3. So the coupon wasn't accepted. Yes, you are stressed about finances and have painstakingly counted the cost of the 200 items in your cart, and the genius at the cash register isn't working hard enough to help you. Relax, this too shall pass.... and even HERE, love covers a multitude of sins. Better to win personality points than a savings of $1.00. Let it go and just go home without bursting a blood vessel. Trust me, you will wish you had learned this long before your children could remember it. ;-/

4. If you were person A, I wouldn't have to point this out, but similar to number 3---discount points for being a member at a food establishment fall into this category. Please refrain from lecturing the cashier when things aren't working as they should. I'm not sure that anyone cares about your Gold Status as much as you, and your status with your friends isn't going to be elevated after what is unfolding before their eyes. Perhaps being thankful when it all works as it should is the better approach, rather than expecting or demanding what's coming to you per the finely detailed paperwork only you have studied regarding the aforementioned Gold Status? I refer to point 1....sometimes as we get to be known (or we get to know), we are turned off along the way irrevocably. Doesn't mean you aren't nice or polite going forward, but it might mean you don't want to be Pickleball partners after all. ;/ 




5. There is an HVAC repairman that comes to your restaurant, and he does a great job, but he left mud behind on the entry rug. Person A sees it and decides it isn't a big deal, praises the work that was done and goes about their day. Person B sees it and very nicely decides to point it out as the repairman leaves, or kindly puts that feedback on the website or mentions it on a call...whatever. The point is, person 2 chose to say something about it, though bear in mind, they also praised the repairman's work. We can agree these folks handled the situation differently; was one wrong and the other right? Is that really the question to ask, or is it better to ask which person's restaurant would you prefer to be the HVAC repairman for? Or the cashier for? Or the help desk worker for?

Think of it this way:
If there are 20 restaurants in town that this muddy footed HVAC guy serviced that day, and only 1 mentioned the mud, does that stand out to you or is it moot? If Adult A decides to overlook it, and Adult B doesn't, that is OK, but Adult B should be able to recognize there are ramifications to being "honest" and just trying to get the best service possible/right the wrong/ get what is coming to them.... If it is important enough to be nitpicky with someone, be adult enough to deal with the consequences.

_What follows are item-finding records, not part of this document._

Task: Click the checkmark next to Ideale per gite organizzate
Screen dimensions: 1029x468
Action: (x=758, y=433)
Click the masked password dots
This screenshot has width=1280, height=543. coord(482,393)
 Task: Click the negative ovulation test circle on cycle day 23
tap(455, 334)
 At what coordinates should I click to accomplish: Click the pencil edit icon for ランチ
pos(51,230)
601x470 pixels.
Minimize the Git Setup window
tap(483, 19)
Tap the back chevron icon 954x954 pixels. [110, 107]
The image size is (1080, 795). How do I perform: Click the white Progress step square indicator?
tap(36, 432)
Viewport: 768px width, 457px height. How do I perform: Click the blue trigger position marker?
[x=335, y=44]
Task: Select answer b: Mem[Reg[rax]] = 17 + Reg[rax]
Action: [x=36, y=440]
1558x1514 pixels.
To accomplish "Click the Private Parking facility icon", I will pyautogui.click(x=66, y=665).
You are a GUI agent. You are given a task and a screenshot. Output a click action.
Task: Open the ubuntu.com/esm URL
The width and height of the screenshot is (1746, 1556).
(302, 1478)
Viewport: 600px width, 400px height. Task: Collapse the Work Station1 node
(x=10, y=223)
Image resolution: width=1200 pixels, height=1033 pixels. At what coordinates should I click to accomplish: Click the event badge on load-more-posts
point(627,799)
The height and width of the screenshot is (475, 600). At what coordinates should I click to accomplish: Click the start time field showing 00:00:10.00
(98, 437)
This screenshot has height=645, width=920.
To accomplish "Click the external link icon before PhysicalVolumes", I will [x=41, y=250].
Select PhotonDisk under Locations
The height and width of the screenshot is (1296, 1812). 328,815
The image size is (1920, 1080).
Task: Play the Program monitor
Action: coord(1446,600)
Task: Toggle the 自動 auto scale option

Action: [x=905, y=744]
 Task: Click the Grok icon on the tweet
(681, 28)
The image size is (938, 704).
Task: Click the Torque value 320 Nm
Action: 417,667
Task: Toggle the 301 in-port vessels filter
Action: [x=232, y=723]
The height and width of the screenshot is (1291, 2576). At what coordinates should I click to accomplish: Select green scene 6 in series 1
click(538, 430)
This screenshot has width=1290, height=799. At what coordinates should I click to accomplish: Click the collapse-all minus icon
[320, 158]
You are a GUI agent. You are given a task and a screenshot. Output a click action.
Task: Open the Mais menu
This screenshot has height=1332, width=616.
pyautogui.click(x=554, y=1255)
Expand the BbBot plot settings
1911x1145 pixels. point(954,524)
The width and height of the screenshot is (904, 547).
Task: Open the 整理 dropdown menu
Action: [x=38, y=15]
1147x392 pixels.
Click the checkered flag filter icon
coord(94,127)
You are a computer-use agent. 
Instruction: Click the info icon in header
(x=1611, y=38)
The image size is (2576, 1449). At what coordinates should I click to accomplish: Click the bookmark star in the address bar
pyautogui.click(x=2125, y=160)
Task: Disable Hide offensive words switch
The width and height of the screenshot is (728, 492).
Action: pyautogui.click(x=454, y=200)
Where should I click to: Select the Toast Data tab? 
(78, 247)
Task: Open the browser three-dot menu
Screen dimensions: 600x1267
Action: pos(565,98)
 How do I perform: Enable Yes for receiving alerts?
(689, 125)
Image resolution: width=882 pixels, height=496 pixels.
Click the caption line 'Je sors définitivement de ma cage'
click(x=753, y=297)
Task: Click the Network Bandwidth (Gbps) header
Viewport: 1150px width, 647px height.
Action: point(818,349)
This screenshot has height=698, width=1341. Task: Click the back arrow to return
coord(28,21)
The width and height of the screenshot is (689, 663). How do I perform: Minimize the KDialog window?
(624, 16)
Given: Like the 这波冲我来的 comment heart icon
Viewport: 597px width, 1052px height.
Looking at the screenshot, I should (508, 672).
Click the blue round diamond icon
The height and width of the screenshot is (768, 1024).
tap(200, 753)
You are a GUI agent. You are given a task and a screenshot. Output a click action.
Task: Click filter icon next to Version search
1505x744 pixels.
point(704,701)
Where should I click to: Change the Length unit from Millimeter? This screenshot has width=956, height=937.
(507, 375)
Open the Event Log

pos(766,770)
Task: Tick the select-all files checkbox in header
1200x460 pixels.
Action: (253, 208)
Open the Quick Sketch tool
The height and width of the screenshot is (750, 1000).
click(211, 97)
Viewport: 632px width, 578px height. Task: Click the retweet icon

In closing, I'm not saying it is never time to speak up about something that isn't as it should or whatever. Sometimes we can earn big points that might help us do a special something...and we really want to get it worked out. Sometimes though that can dampen the situation at hand and it is better overall to let it go. It is hard for those with a strong sense of justice or attention to certain types of detail, but we need to be thoughtful.


We should realize our choices might actually cause people to no longer desire our company as they once did. Quite frankly, being Person B has the potential to turn more people off (though these folks can also do great things and get stuff done!). But life is stressful and busy and we all get tired. Most of us want to be treated in the way Person A treats folks--overlooking a wrong, offering grace, being the recipient of generosity. Most of us don't want or appreciate Person B's way of exacting justice or 'trying to understand' or making sure they "get what is coming to them". 

Far too often I was on the wrong side of this equation, and God graciously allowed me, time and again, to be the recipient of some Person B's out there. What a gift! I finally saw what I just couldn't see before: how I was making other people feel, and I thoroughly disliked it. Thorougly.

I hope this little post helps you either see your own tendencies toward B-dom, or helps you see this trait in your children so that you can help them learn to "overlook a wrong done them." It is a more lovely way to live and a more lovely trait to encounter. 


May God have mercy on me, a sinner saved only by the blood of Jesus Christ. Amen.